Libya voluntarily gave up its nuclear ambitions in 2003 in order to get out from under economic sanctions. The country's dictator Moammar Gadhafi was eventually overthrown in a Western-supported coup and killed in 2011.
North Korea considers nuclear weapons equally important as economic growth so "without the nukes as cover, should it ever want to coerce or invade the South again, it really has nothing to bail themselves out," according to King.
Different definitions of the term denuclearization is seen as a major obstacle to negotiations.
For the U.S., the concept entails North Korea giving up its entire nuclear arsenal— but Pyongyang may agree to that only if certain conditions are fulfilled, experts warn. Those prerequisites include terminating America's military presence in South Korea as well as ending the U.S. regional nuclear umbrella.

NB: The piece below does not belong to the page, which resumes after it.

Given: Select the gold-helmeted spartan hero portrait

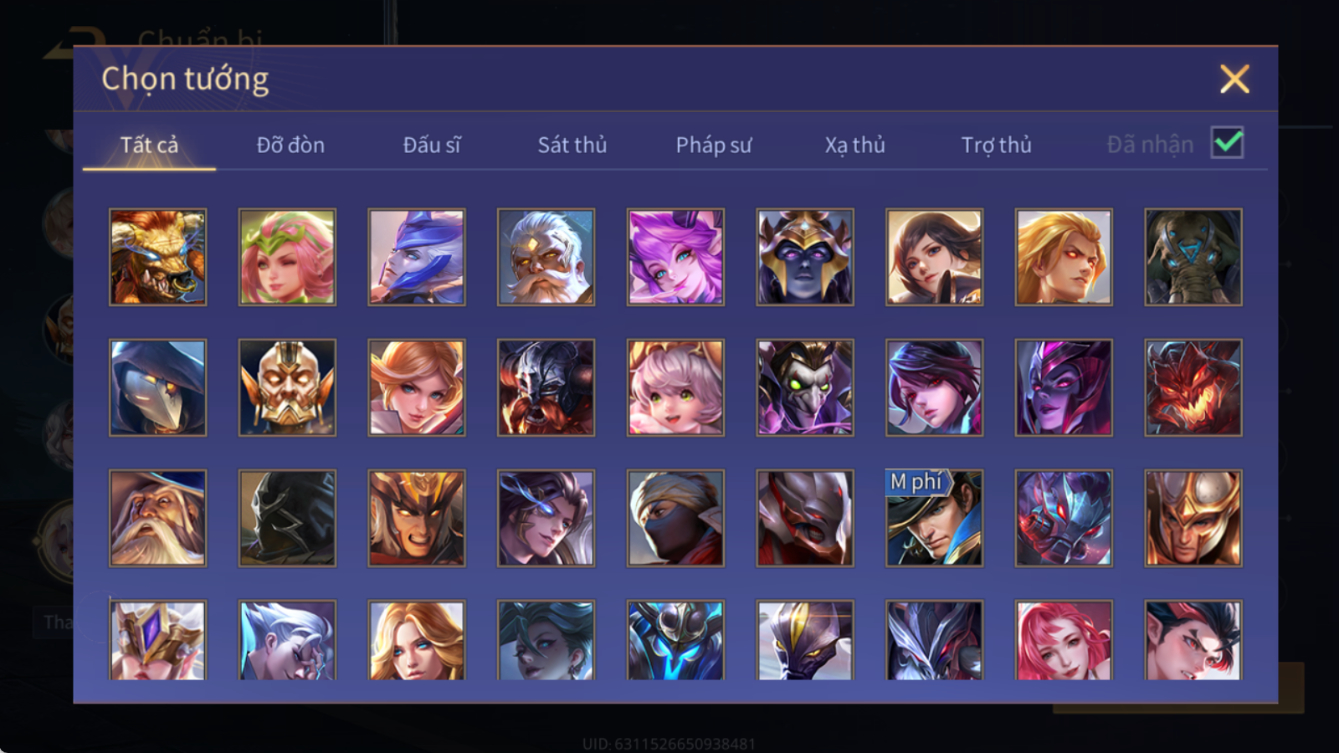Looking at the screenshot, I should pyautogui.click(x=1193, y=519).
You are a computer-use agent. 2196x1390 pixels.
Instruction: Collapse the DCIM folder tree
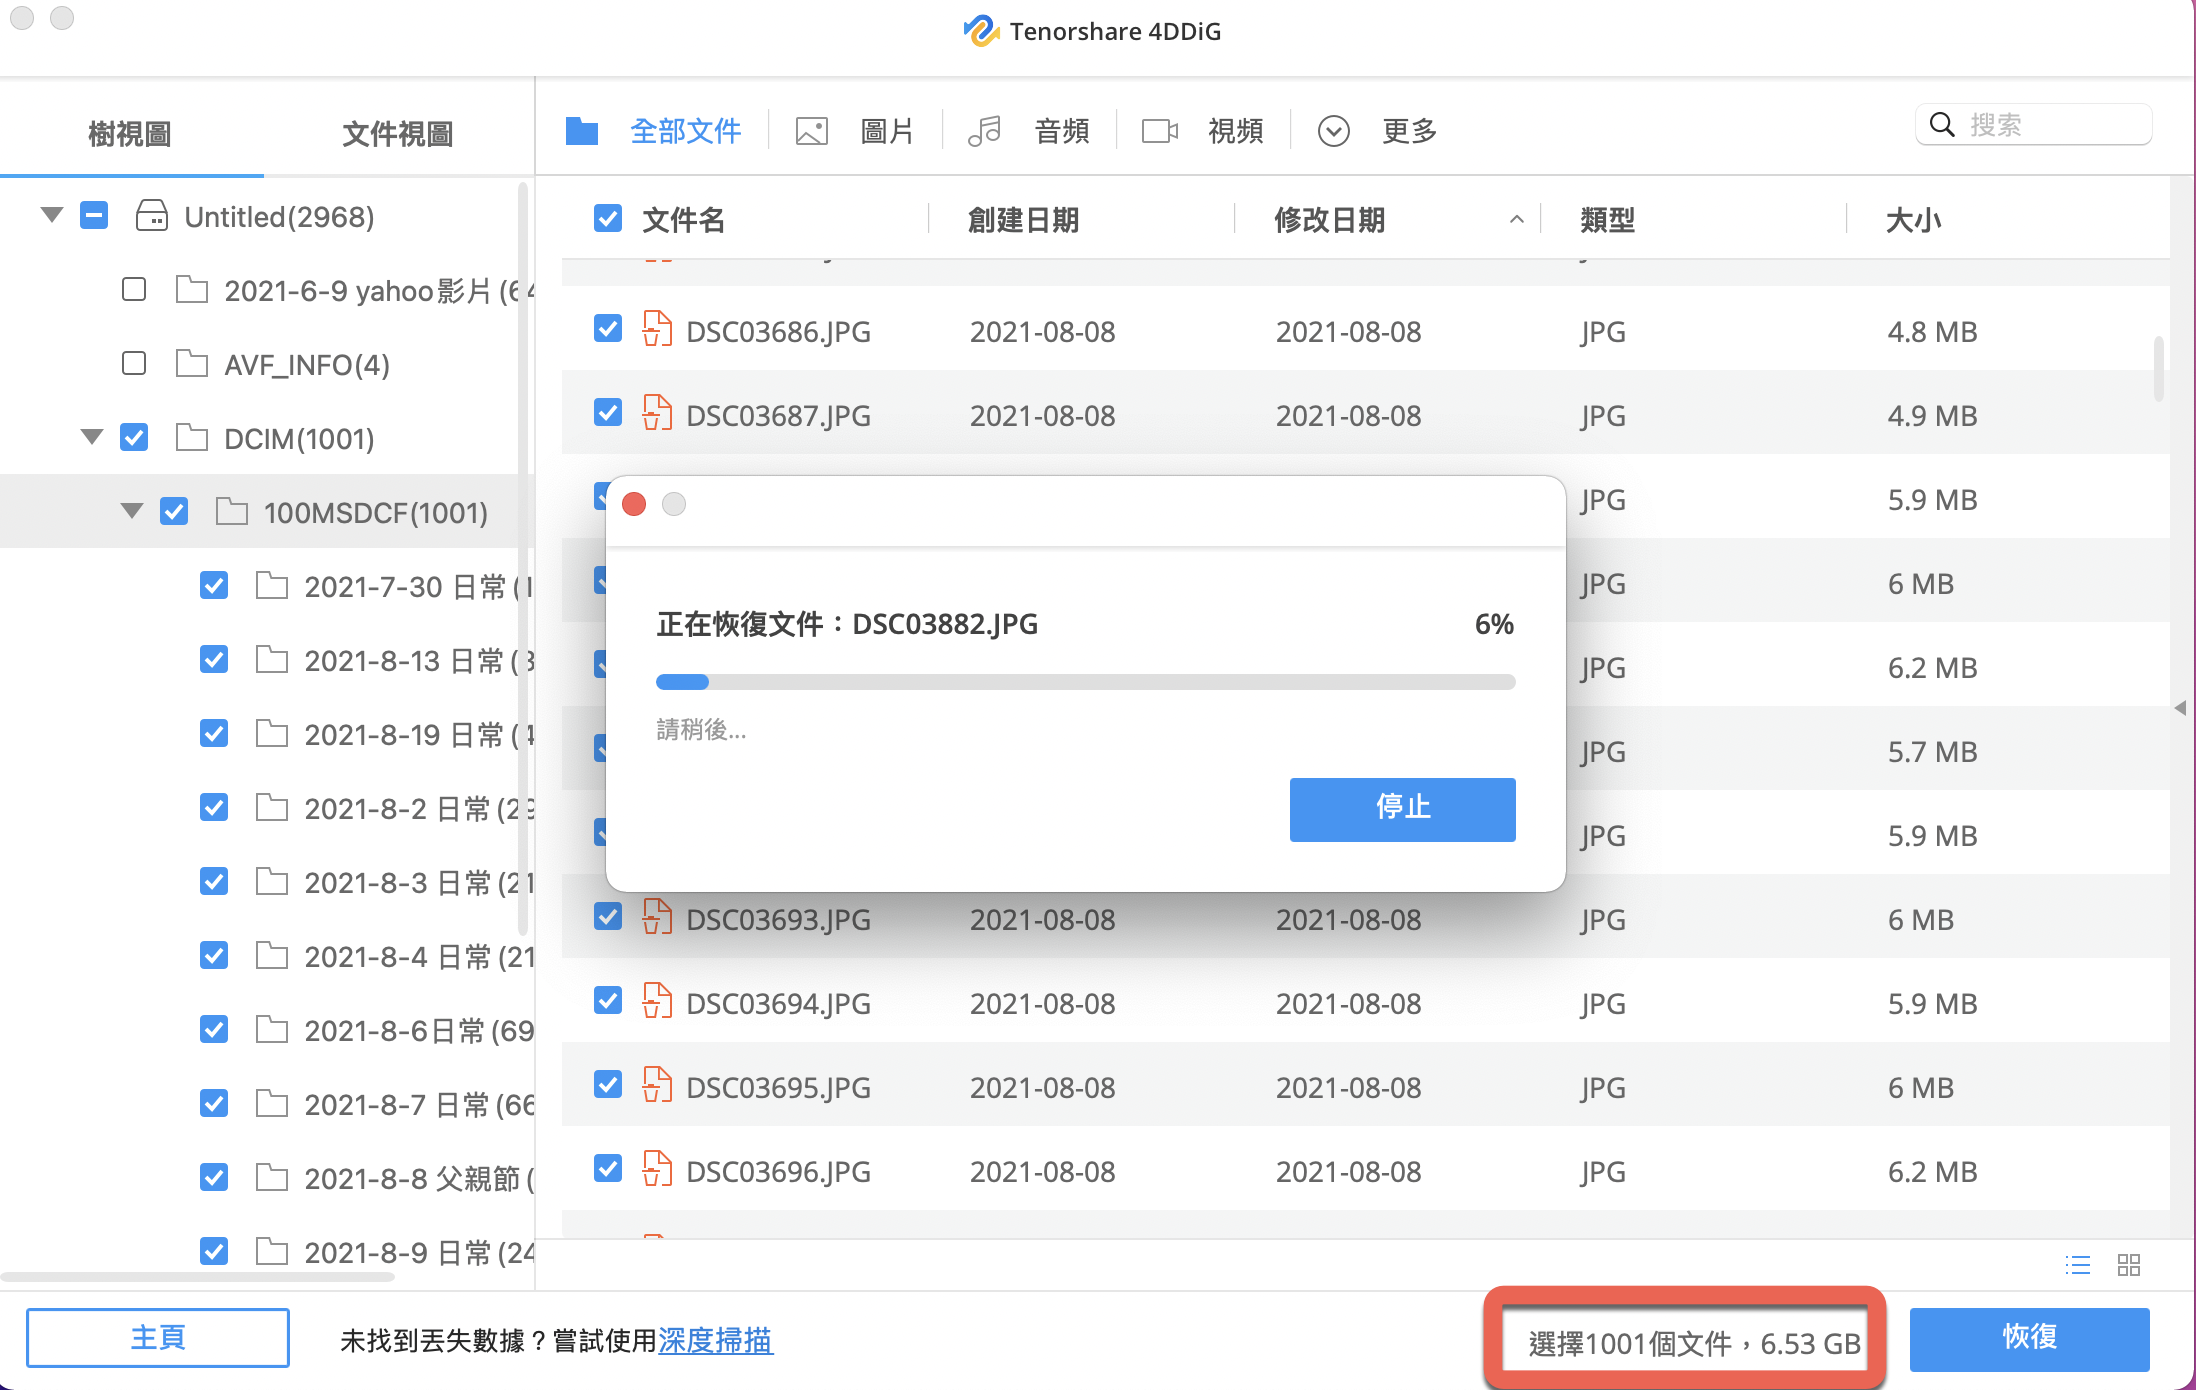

If Kim does withdraw from the June 12 meeting, it wouldn't be the first instance of Pyongyang reversing on its commitments. The isolated state has duped multiple U.S. presidential administrations, each of which has passed the North Korea problem onto the next.
Under a 1994 deal with President Bill Clinton's administration, Pyongyang committed to freezing its illicit plutonium weapons program but in 2002, the North once again began operating nuclear facilities.
North Korea will never agree to economic trade with the U.S. in exchange for abandoning nuclear weapons, according to Kim Kye Gwan, who warned that Trump "will be recorded as more tragic and unsuccessful president than his predecessors" if he follows in the steps of previous U.S. leaders.